ADRIAN DEBOLT, the official Book Reviewer for the Tgforum.com on-line ezine, has written several books, as well as contributed short stories and articles to numerous magazines. Pretty much retired, deBolt now devotes all available free time to traveling, occasionally imbibing really good French wine, writing, and reading. As regards the last, deBolt only occasionally has the time to enjoy a book outside the transgender-format, required by her Tgforum.com reviewer gig, but in William Maltese’s SLOVAKIAN BOY, the reviewer admits to having enjoyably lucked out with a real winner.

If I had to find one word to describe William Maltese’s new crossover novel, SLOVAKIAN BOY, that word would be charming. There’s just something about the totality of this wonderful coming-of-age-in-Slovakia erotic romp of an attractive rustic youth — with family members, friends, acquaintances, and complete strangers — which leaves the reader with a pleasing sense of smile-on-face satisfaction. At the same time, it answers that universal question so often asked by aficionados of those sub-genre DVD boy-boy porno flicks that have gained such wide popularity by depicting hard-working Eastern European youth from countries previously behind the iron curtain: “How do such innocent and nice kids, like you, get from your bucolic lifestyles to porno superstardom?”

Everything about this book, from its attractive tongue-in-cheek jacket that can easily be mistaken for the cover of an xxx-rated video, to its fast-paced, frothy, and seductively laugh-out-loud Tom-Jones-like antics of sexual coming-out and self-discovery by/of the book’s appeals-to-just- everyone hero, Pavel  (the book is being compared to the Michael York cult-classic Something for Everyone), all seen through the eyes of third parties (the book is being compared to Akira Kurosawa’s Rashomon), is “just right”.  It’s just so much fun. It’s just — in parts — so laugh-out-loud.
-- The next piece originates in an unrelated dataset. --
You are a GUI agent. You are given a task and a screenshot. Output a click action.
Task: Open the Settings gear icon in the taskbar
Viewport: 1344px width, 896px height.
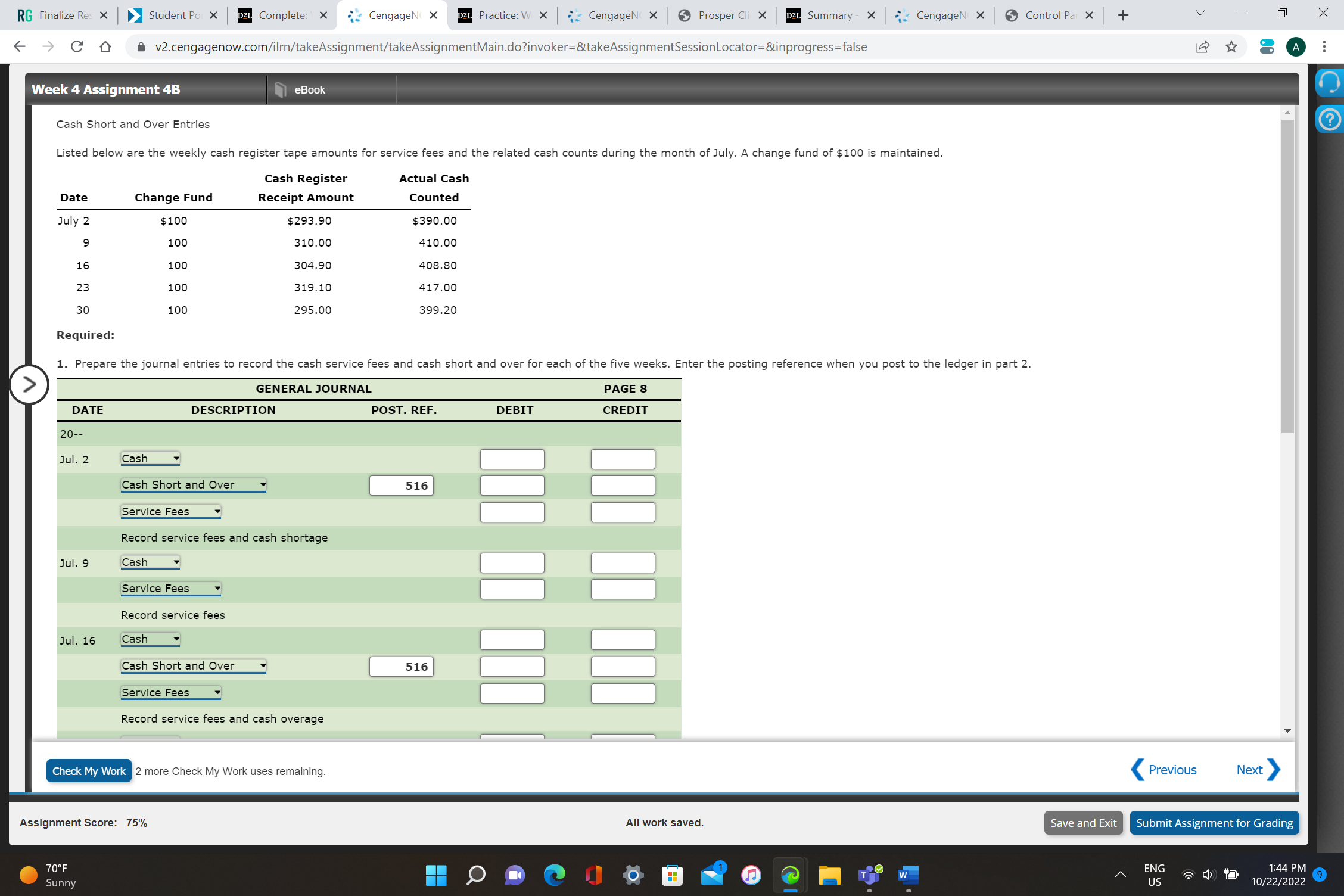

It’s just so on-the-mark in its ability to make the reader think he’s right there — when Radovan and Prokop hike the Slovensky raj, when Kristof guides his family’s horse and hay-wagon along a country roadway, when Ingride brags of Pavel’s fondness for her cooking, when Zlatko and Zoltan “get it on” (or try to) in the cramped rural kitchen closet (risking discovery by Ingride as well as the overcooking of Ingride’s cookies).

Rumor has it that Maltese spent one whole summer in Slovakia to provide this book with its just-right “feel” (and “feel-good”), as regards the people, time, and place; I believe it. If all of Maltese’s works — and they’re legion, including short-story collections and novels by mainstream publishers and PODs — portray a definite sense of the author having been there and done that, this book goes even farther to put the reader smack dab into a landscape and culture that, while alien to most of us —  in its have-sex-and-be merry / bisexuality-is-A-okay  old-world attitudes and sensibilities — makes us comfortable in being there, slightly envious of what’s going on there, blatantly eager to return there — again and again — for another thoroughly enjoyable visit.

There’s going to be talk around the proverbial “water cooler” about this Maltese sure-to-become erotic classic for many years to come. Be sure to get your copy so you won’t be odd-(wo)man out.